___ INPUT ___

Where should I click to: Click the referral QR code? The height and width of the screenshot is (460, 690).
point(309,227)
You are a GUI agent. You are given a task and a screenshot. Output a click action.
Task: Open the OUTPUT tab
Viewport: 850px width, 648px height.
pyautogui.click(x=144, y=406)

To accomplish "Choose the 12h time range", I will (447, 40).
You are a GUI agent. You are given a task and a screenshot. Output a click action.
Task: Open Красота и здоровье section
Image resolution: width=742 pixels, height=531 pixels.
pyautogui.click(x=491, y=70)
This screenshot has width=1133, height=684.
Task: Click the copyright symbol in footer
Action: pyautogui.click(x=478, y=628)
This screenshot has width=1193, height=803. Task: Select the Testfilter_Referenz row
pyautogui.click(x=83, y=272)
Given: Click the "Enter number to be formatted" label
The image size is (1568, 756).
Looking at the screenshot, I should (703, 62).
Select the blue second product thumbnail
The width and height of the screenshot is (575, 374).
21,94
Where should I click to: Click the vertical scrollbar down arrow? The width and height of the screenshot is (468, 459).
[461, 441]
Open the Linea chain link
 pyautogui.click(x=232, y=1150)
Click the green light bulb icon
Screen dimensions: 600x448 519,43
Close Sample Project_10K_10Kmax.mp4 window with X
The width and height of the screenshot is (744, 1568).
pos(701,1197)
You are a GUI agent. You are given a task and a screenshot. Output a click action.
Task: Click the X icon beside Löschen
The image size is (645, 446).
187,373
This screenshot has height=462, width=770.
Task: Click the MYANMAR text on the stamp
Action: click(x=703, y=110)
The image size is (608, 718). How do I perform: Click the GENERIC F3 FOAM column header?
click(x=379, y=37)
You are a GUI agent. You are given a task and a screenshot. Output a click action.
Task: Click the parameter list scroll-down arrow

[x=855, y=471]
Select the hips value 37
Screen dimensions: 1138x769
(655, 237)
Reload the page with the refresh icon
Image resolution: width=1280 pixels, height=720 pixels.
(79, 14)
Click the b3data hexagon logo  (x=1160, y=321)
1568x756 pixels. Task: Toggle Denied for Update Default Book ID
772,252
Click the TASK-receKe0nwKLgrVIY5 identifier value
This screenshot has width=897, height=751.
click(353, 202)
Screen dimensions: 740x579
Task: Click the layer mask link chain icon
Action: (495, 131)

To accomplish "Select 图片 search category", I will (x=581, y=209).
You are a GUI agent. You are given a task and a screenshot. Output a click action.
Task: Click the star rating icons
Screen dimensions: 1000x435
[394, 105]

___

WHAT TO PRODUCE :: Which lines contain "value"? Copy each of them from the listing.

RESULT OF THIS EXERCISE ::
Select the hips value 37
Click the TASK-receKe0nwKLgrVIY5 identifier value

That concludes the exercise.